The spiff platform accepts glb format for 3D models. glb is ......

For novices who have purchased a 3D model to be used on spiff make sure you purchase a model that has:

  • File format which is one of: FBX, OBJ, .Blend, GLB, GLTF, DAE as this will natively import into blender (you can start with an STL or X3D but you will need to do more with the file not covered in this section)
  • Unwrapped Non Overlapping UV maps are preferred (to be explain later in the document), Overlapping and mixed can be used but can be more tricky (not covered in this section)
  • UV Mapping
  • <60,000 vertices

The following instructions assume:

  • you have downloaded blender 2.8 or above to your desktop and that you have basic knowledge on how to navigate a 3D model
  • You are importing a model with the above mentioned qualities
  • You are using a desktop computer with a keyboard and mouse

Opening your 3D model in Blender

Importing to blender is as simple as opening a file in any other program, via File>Import>(Given File Format):

Zoom in/Zoom out to your see your model.
On a non-apple mouse use the scroll wheel. On an apple mouse use the + and - on your keyboard

Delete unwanted objects
Delete any unwanted models (sometimes there is a cube on load) so that you can see the object you have imported. This is also important because everthing in the scene is exported.

Orbitting (scrolling) around the model

On a non-apple mouse, click hold and move the mouse wheel around On an apple mouse scroll along the mouse in any direction

Scene/camera target setup Currently in order for a specified model, section of model, or collection of models to be targeted by our viewer, the line "_t" (keeping the 't' lowercase) must be added to the end of any given name/object name for a 3D model.

You will find the name in the top right hand box under Scene Selection =>Collection => objectname

For example, if a model/object's name is "Shirt", you would then add the target, and so it would be renamed to "Shirt_t". If this target accent is not added to the name of the model/object, the camera will target the centre of the scene with a random zoom level depending on the size of the whole combination of objects.

Note: Checking the size of your object. 3D space is infinite so in some cases 3D modellers will create objects that are either unecessarily large or small which can play havoc later in the spiff platform when you are trying to set zoom levels. Make sure your model is rougly its actual size or smaller. Since changing sizes is an advanced feature, we would advise going back to the modeller to reset the size for you if it is too big.

Material setup Panels/sections of materials on a model that are to be used, modified, personalised, or altered in the workflow, should have context based material names. For example, if shoelaces are going to be altered on a shoe, the panel/material name should be something like "Laces". a bottle, that has a personalised label should have a panel name of "Label" for instance. in any instance that multiple panels are called for of the same variety, (etc. Panel1, Panel2, Panel3) the first of them should include a number, for indexing sake. (Instead of 'Panel', then Panel2 etc, Start with 'Panel1', then so on)

How to Set up a material On the right hand bottom menu bar, navigate to the material properties icon that is shaped like a sphere and is usually red.
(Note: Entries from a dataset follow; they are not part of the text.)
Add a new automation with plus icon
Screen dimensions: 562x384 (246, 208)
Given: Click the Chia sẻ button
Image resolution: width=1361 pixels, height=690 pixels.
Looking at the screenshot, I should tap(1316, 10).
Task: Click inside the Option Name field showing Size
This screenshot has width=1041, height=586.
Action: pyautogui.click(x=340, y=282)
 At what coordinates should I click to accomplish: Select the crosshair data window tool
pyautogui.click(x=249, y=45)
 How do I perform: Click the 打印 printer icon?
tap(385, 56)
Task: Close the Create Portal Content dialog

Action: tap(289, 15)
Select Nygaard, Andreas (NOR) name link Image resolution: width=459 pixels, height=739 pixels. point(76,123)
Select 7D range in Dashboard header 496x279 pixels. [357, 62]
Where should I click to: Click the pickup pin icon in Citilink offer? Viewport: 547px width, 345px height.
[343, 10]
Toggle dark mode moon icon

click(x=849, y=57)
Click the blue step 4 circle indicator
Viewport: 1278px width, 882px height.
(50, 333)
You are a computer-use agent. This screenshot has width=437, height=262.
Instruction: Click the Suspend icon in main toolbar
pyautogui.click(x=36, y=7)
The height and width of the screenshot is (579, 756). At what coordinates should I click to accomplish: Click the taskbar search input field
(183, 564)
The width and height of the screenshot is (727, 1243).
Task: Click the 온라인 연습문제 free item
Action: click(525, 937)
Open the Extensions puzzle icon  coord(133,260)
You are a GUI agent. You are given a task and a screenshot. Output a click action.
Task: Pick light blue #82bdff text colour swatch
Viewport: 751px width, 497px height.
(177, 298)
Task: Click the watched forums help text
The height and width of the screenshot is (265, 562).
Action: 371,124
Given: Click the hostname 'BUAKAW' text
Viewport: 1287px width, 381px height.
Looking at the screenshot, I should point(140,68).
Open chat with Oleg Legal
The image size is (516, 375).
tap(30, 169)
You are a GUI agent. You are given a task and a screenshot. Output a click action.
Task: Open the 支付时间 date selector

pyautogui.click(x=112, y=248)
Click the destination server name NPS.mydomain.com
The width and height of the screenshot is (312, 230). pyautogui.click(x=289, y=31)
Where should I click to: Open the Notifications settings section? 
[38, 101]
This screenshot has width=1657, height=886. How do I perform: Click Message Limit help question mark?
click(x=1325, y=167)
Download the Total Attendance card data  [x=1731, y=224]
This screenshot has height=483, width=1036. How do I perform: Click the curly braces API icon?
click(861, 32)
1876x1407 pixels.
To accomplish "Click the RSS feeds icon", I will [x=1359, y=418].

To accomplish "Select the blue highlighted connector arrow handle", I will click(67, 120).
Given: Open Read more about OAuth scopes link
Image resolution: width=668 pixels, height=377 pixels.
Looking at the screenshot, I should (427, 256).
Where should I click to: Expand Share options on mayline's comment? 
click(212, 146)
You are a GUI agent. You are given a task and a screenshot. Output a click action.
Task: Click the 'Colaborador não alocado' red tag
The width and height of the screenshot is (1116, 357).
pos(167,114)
Click on the relevant part of the model and then go to the material as shown below and click on it to rename it

Model UV Mapping setup For our platform there are two simple options to choose from when it comes to mapping a model. If the model can share a single texture map for the whole object, and have sections edited via specified regions in the editor, a typical non overlapping UV Map can be used. This is what we are covering in these intstructions.

For products that require a PDF or a print file that has each personalised/customised section individual to one another (Like the front of a hoodie, and the back of a hoodie), single/Individual uv maps can be used for each panel/material/section. This will require seperate materials for each section. A more advanced user is required to complete this section. If this is what you are after, contact your 3D modeller or contact spiff and we can set this up for you.

How to check the UV Map Navigate to the top left corner of the screen until you see the plus (+) sign and drag outwards to the right. Then click the TAB key on your keyboard- this will put you in edit mode Then click the UV editing menu along the top menu bar then click on the model side (left) whilst in edit mode click the letter 'a' to select all

Now you can visually see the form or pattern (layout) the object has been unwrapped to. Thinmk of it as the 2D representation of your model You can export this form/pattern for the purpose of laying out your customization panels by selecting all of the UV layout (a) clicking on the UV button and selecting the last option export UV Layout

Model Export to .GLB Format Our 3D platform and viewer currently requires the format of GLB. However, some key file formats can be imported to Blender, then exported in the correct format for use with the spiff editor. These models/assets need to be tested in the Babylon Sandbox to ensure they are working correctly and as expected before being uploaded to the spiff platform, this is one of our methods of quality control. Blender supports various export settings for the .GLB and .GTLF File formats, we currently support the .GLB format on our platform.